■ Instructions to follow ■
Please rewrite the records starting at "Where should I click to: Select" and ending at the end of the records, substituting "slider" for "carousel" and changing nothing else. Leave the pictures out.

[start of Exercise data]

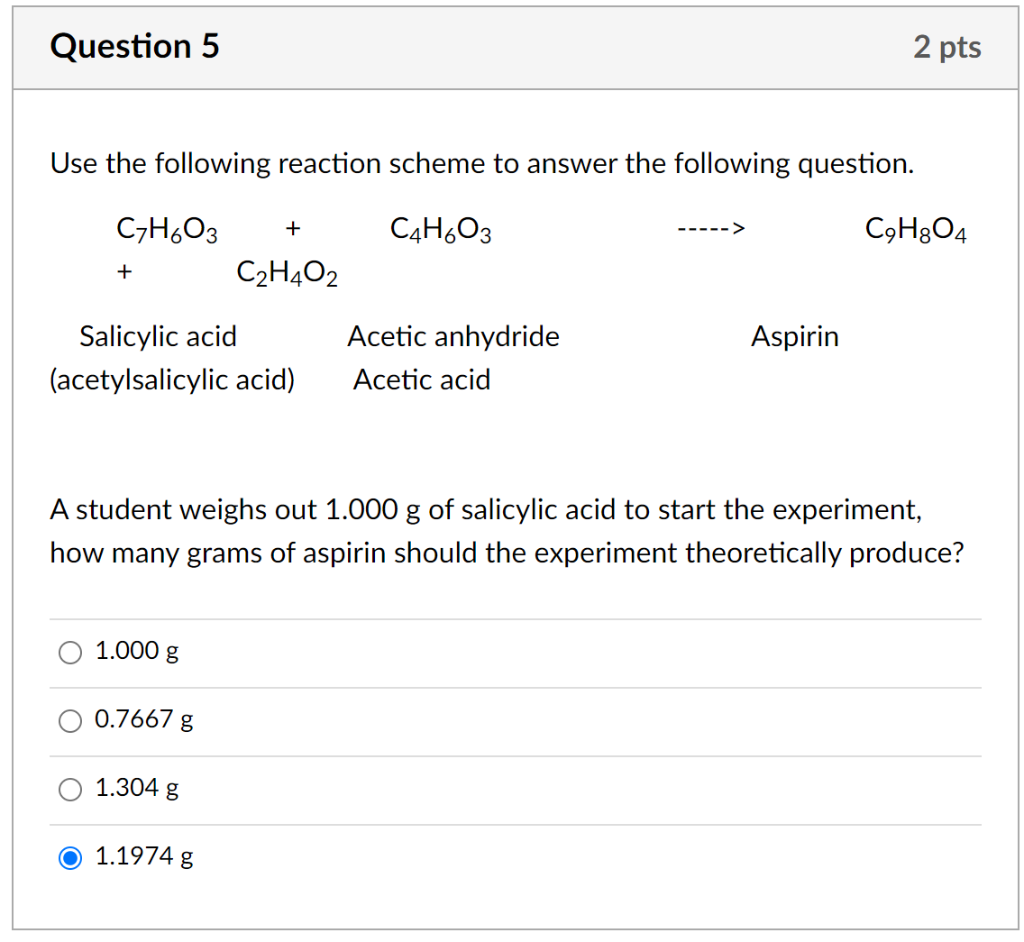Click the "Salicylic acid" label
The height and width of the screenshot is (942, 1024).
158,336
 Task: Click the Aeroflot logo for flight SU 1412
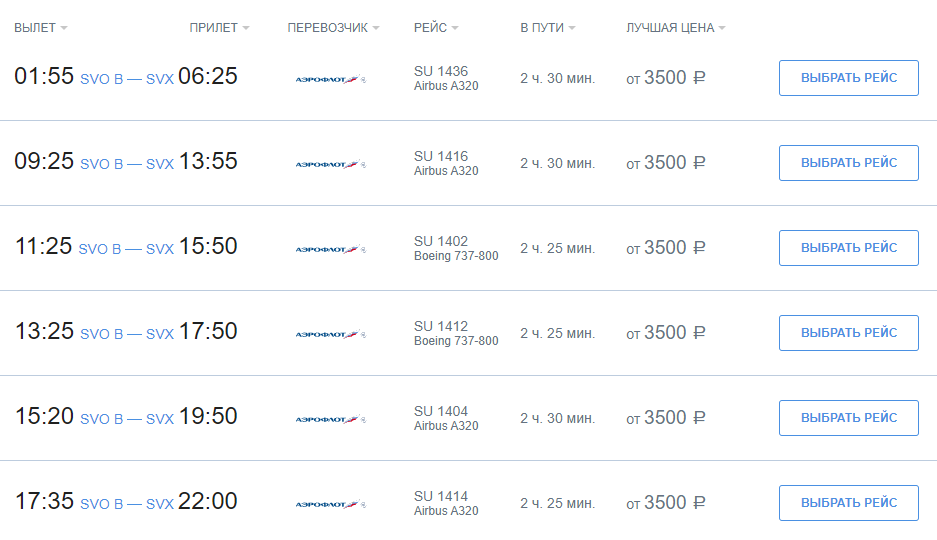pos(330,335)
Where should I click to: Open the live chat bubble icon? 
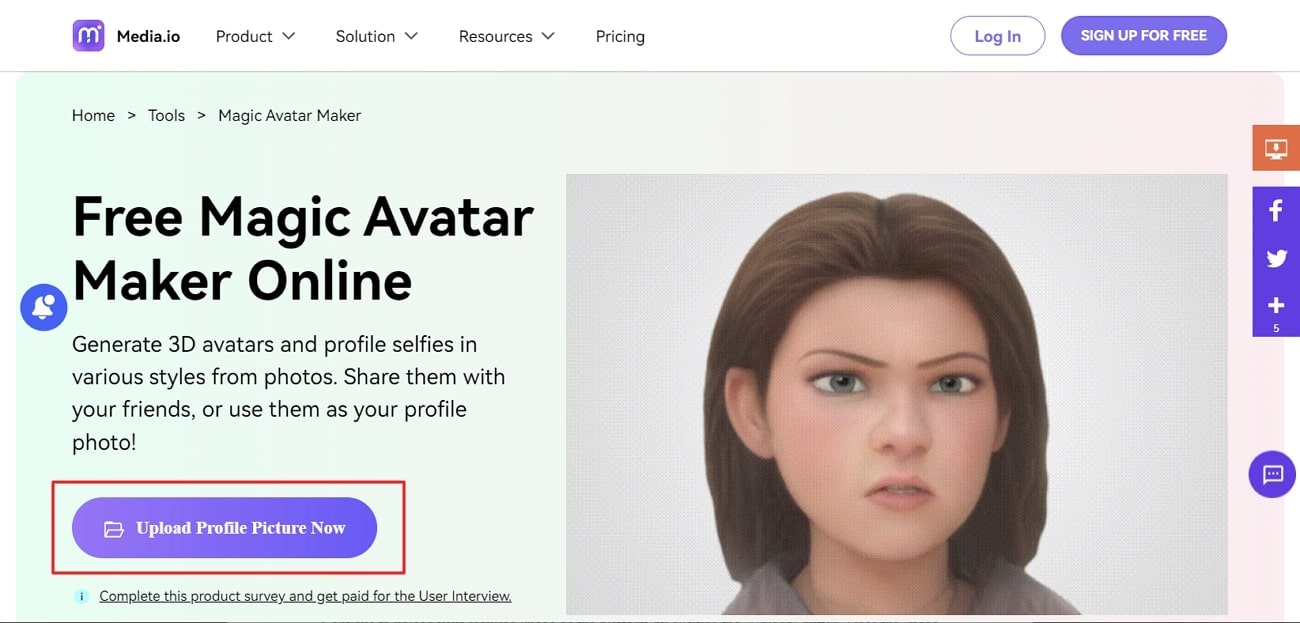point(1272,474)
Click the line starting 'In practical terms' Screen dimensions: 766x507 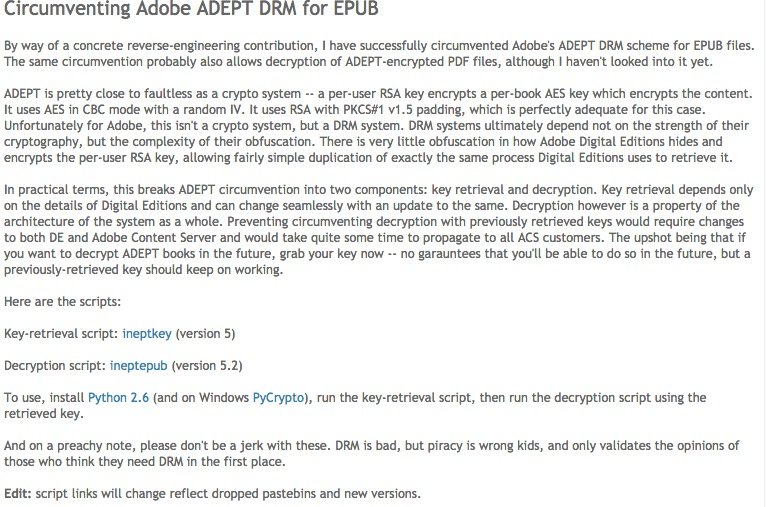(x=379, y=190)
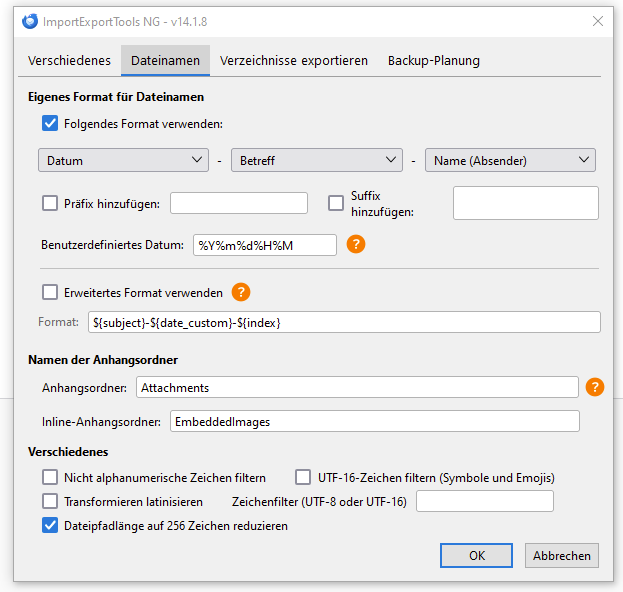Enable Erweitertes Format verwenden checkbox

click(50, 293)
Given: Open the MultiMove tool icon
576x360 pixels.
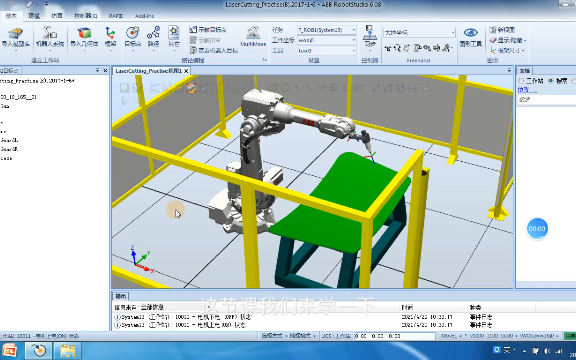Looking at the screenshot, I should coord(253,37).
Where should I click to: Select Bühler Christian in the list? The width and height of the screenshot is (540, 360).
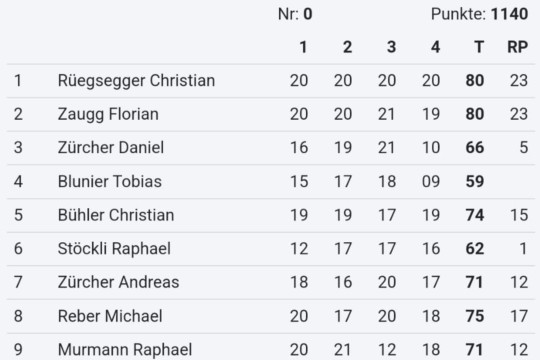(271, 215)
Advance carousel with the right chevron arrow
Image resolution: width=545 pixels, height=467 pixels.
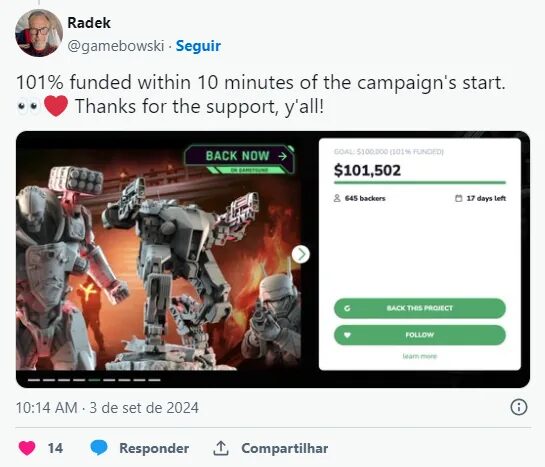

[end of Exercise data]

■ Written reply ■
Where should I click to: Select Bühler Christian in the list? The width and height of the screenshot is (540, 360).
(271, 215)
Advance slider with the right chevron arrow
Image resolution: width=545 pixels, height=467 pixels.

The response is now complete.